Trustees | General Education

I am dying, Egypt

THE NEW REPUBLIC   |  May 2, 2007 by Robert Brustein

A recent report isued by the American Council of Trustees and Alumni documents what we already know: Shakespeare is no longer valued in our educational system. Of course, the beleaguered bard has never had a very strong foothold in secondary schools where many English teachers, if they teach Shakespeare at all, introduce him to students through rote memorization of a few soliloquies–hardly a recipe for lifelong devotion to blank verse. Sixty years years after completing his senior year in highschool, my brother can still quote “Is this a dagger which I see before me” without understanding a single word of it.

But the ACTA report is not about the torments of secondary school education. It concerns the fate of Shakespeare courses in colleges and universities. Entitled “The Vanishing Shakespeare,” the report asserts that at three-quarters of the institutions surveyed, which is to say 15 out of 70 of our leading colleges and universities, English majors are no longer asked to take a single course in Shakespeare’s plays. And if you think this omission only applies to huge state institutions, look at the Ivy League universities where Harvard alone still considers Shakespeare a requirement. “Thus,” the report mournfully concludes, “55 of 70 schools we surveyed allow English majors–including future English teachers–to graduate without studying the language’s greatest writer in depth.”

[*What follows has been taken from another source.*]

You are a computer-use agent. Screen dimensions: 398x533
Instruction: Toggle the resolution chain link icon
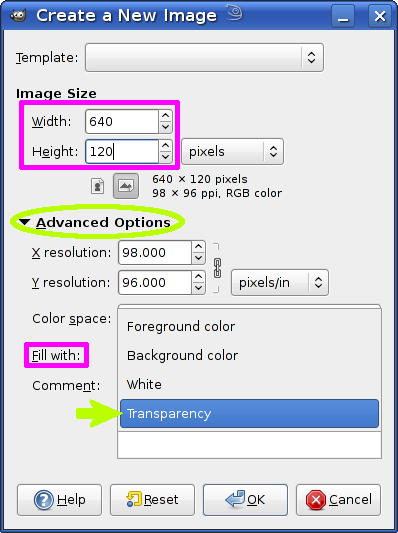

In 1996, that number was 47 out of 70, which suggests that, at the present rate of attrition, in twenty years you won’t find a Shakespeare course anywhere in the country. “I am dying, Egypt, dying,” says Antony to Cleopatra. “I am dying, America, dying,” Shakespeare could be saying to us. I suppose we shouldn’t get too exercised by this. It is just another example of the precipitous decline in literacy America has been experiencing in recent times where, according to a 2004 National Endowment for the Arts survey quoted in the report, less than half of the adult population in the United States has read a single work of literature, of any kind, during a full year. Indeed, this kind of statistic has greatly distressed our “No Child Left Behind” President, a self-proclaimed omnivorous reader, who recently wondered aloud, “Is our children learning?” (We might ask the same of our worried Chief Executive: Is you?)

The report takes note that abandoning Shakespeare does not mean that our higher education system is abandoning requirements. No, it’s just that there are now more urgent things to include on the reading list. “While Shakespeare and other traditionally acclaimed authors such as Chaucer and Milton are no longer required, many institutions such as Rice, Oberlin, and Vanderbilt require students to study ‘non-canonical traditions,’ ‘under-represented cultures,’ and ‘ethnic or non-Western literature.'”

“And at the University of Virginia,” the report continues, “English majors can avoid reading Othello in favor of studying ‘Critical Race Theory’ which explores why race ‘continues to have vital significance in politics, education, culture, arts, and everyday social realities,’ including ‘sexuality, class, disability, multiculturalism, nationality, and globalism.'”

A recent newspaper cartoon shows two young girls walking out of a school. One turns to the other and says, “I have two mommies.” The other replies, “How much is two?”